2001 film by John van Bruggen

Franklin's Magic Christmas is a 2001 Canadian direct-to-video animated Christmas film written by Betty Quan and directed by John van Bruggen. The film's runtime of 55 minutes is somewhat shorter than Franklin and the Green Knight. The second Franklin film, it was released on November 6, 2001, has since aired on the Nick Jr. Channel in the United States and on Canada's Family Channel, and has also been available on Comcast Video on Demand. The film is loosely based on the book Franklin and Harriet.

==Plot==

Franklin the Turtle, his little sister, Harriet (introduced in the previous film, Franklin and the Green Knight), and their parents, Mr. and Mrs. Turtle, plan to spend Christmas with their maternal grandparents (Mrs. Turtle's parents) at Faraway Farm, a farm far away from Woodland where Mrs. Turtle grew up. As the family gets ready to leave, they sing the first and third verses of Deck the Halls. Franklin immediately becomes annoyed with Harriet when she throws a snowball at him, causing him to drop a large pile of presents. Franklin's best friend Bear and his little sister Beatrice come to collect Franklin's pet goldfish, Goldie, and Franklin accidentally leaves his favorite stuffed toy dog Sam behind. Franklin thinks that Harriet dumped Sam in the snow on purpose, when in reality Beatrice had found Sam and Bear had failed to give it back to Franklin before they left. Franklin is still annoyed with Harriet when they get to Faraway Farm, and he becomes even more annoyed when he learns that he and Harriet will be sleeping in the same room. Later that evening, his grandmother, Jenny, tells a strange story from her childhood about a reindeer. This story involves a flashback showing young Jenny and her father (Mrs. Turtle's grandfather and Franklin and Harriet's great-grandfather). Jenny admits that she might have imagined things just as Mr. Turtle takes a family portrait, in which Franklin gives a sad look because he still misses Sam. Jenny then shows Franklin Sirius outside, and then sings Twinkle Twinkle Little Star to him to help him sleep.
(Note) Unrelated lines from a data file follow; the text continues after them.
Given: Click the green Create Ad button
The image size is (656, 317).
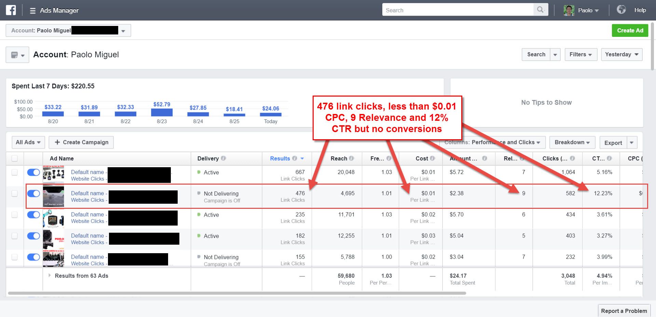Looking at the screenshot, I should 630,30.
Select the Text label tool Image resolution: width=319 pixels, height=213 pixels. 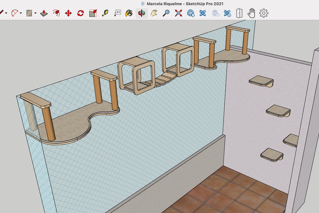(x=118, y=13)
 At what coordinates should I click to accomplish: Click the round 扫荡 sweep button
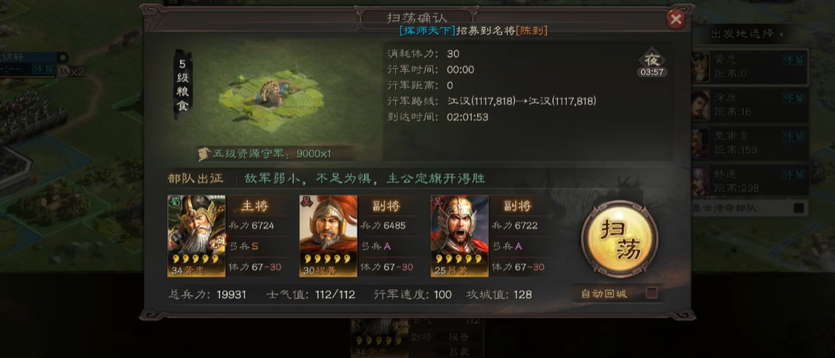(x=620, y=239)
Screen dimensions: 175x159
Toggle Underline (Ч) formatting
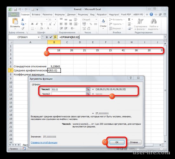pos(41,24)
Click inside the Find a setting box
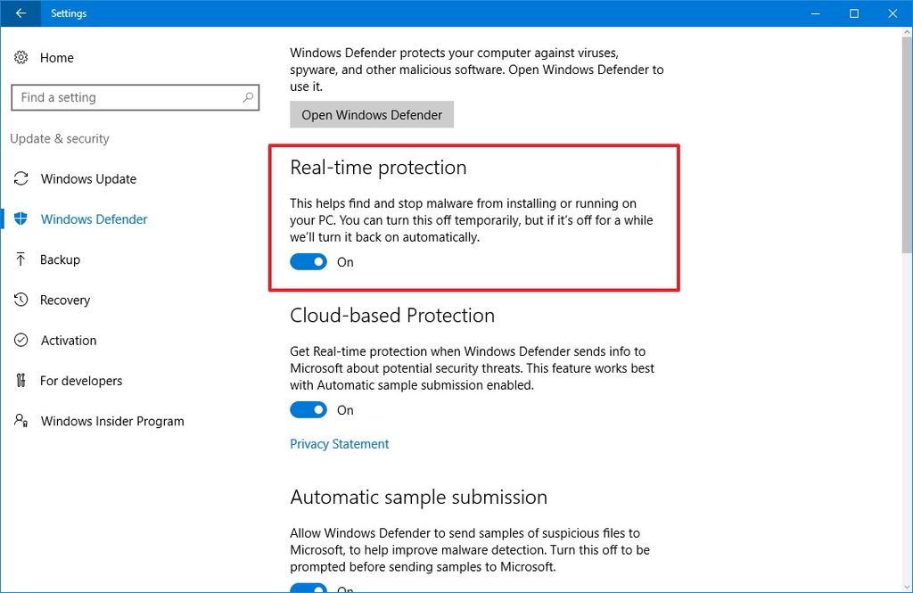 pyautogui.click(x=125, y=97)
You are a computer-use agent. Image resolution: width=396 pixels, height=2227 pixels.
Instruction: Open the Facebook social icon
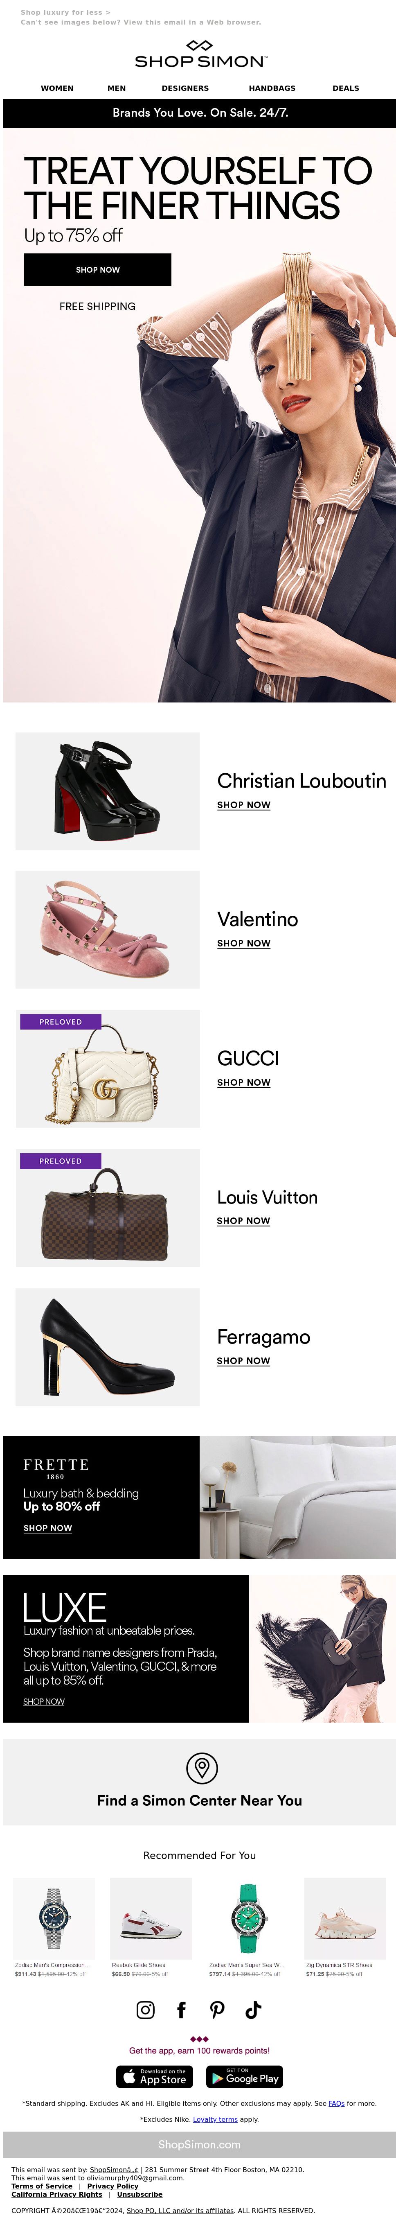click(182, 2009)
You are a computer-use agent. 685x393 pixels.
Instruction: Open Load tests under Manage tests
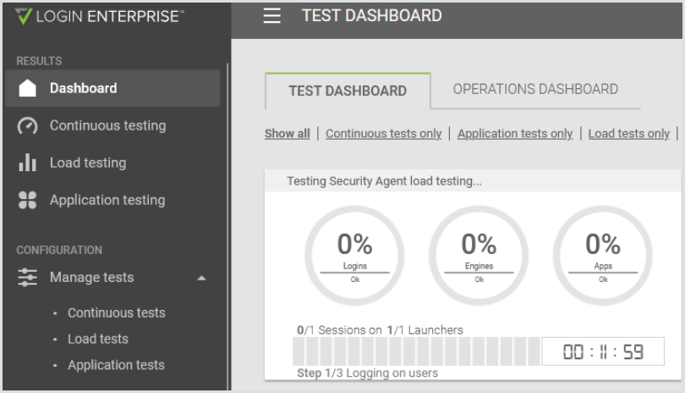pyautogui.click(x=98, y=339)
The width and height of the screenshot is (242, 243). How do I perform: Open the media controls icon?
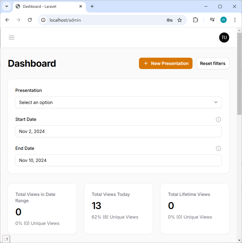[x=212, y=20]
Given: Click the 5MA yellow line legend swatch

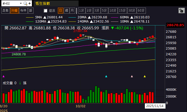Looking at the screenshot, I should pos(30,17).
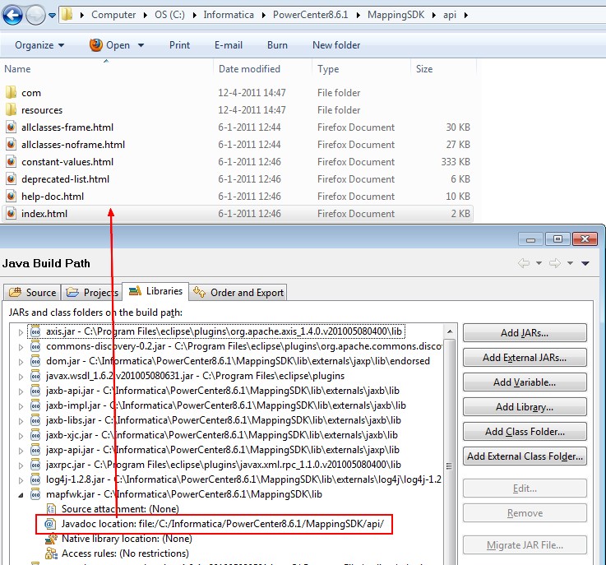Click the Javadoc location @ icon
This screenshot has height=565, width=606.
coord(49,524)
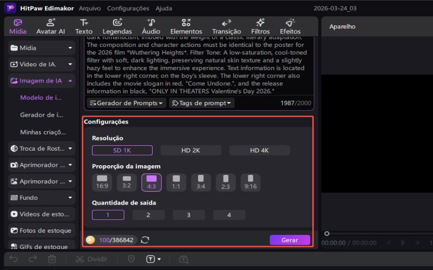Viewport: 433px width, 270px height.
Task: Open the Arquivo menu
Action: pos(89,9)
The next day, as Franklin feeds the chickens, Jenny lets him in on a little surprise; she is fixing up an old sleigh for Grandfather Turtle. Franklin decides to help, and Jenny introduces him to her neighbors, the Collies, who collect the polish for the sleigh. That night, an ice storm strikes, causing a blackout, and while Franklin is checking the attic closet for candles, he comes across the bell from Jenny's story, revealing that she was not imagining the story after all.
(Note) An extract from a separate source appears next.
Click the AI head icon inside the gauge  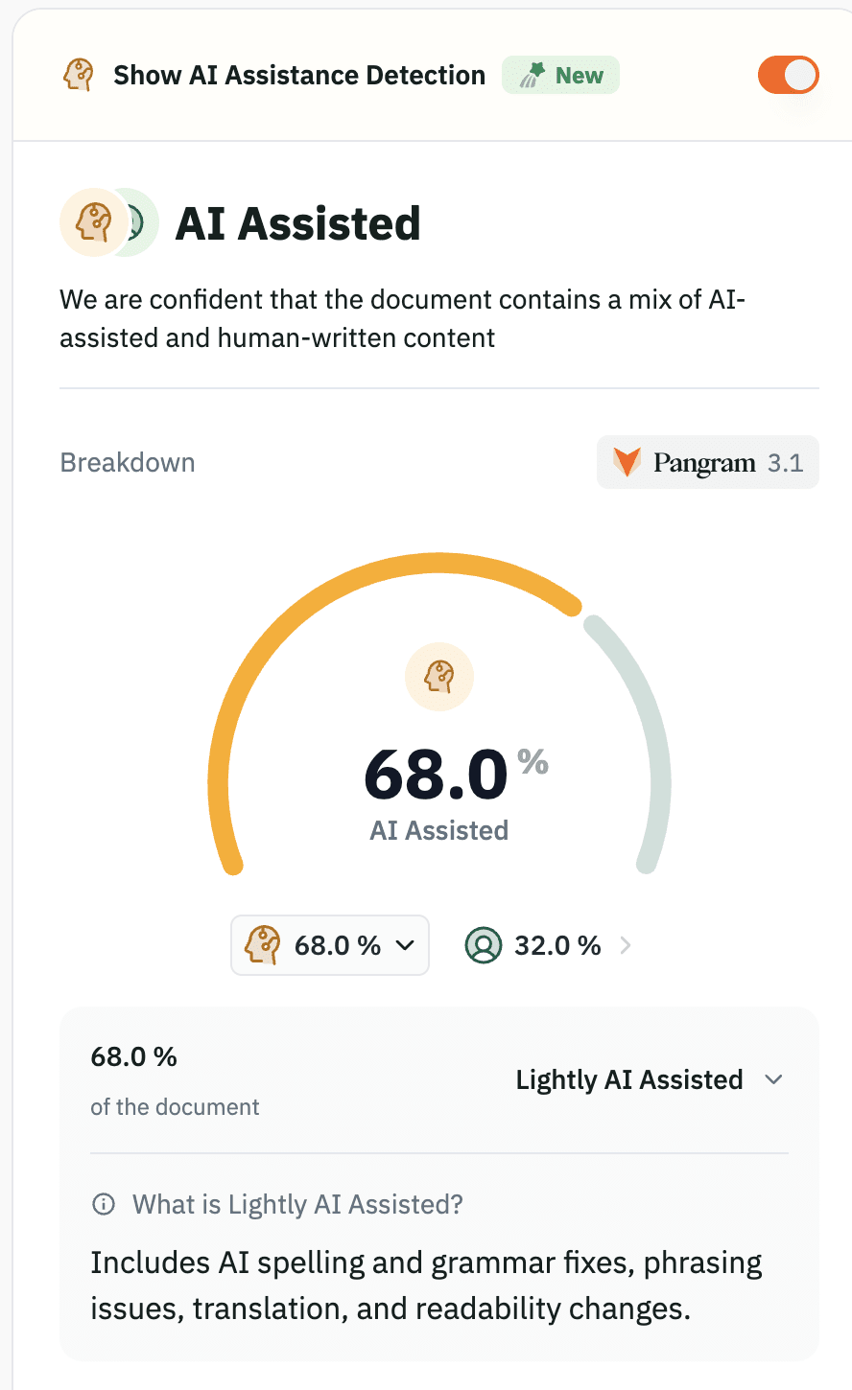click(x=439, y=677)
Franklin shows the bell to Jenny the next morning (Christmas Eve), and suggests that they use the bell for his grandfather's sleigh. Jenny has Harriet help with the sleigh, but Harriet spills the beans at lunch, much to Franklin's frustration, although fortunately, his grandfather does not overhear. Later, Mr. and Mrs. Turtle go to check on the Collies while Franklin and Harriet continue to work on the sleigh. Despite Franklin telling her not to do so, Harriet rings the bell, and just like in Jenny's story, a reindeer appears. Franklin runs to the house to tell Jenny. In the process, Franklin distracts Grandfather Turtle, who slips on a puddle of ice and breaks his leg. Back in the house, Jenny examines him and tells him to rest. Grandfather Turtle comforts Harriet when she cries and when Franklin says that he feels guilty, Grandfather Turtle tells him it was simply an accident. Jenny sends Franklin and Harriet to their room while she cares for Grandfather Turtle.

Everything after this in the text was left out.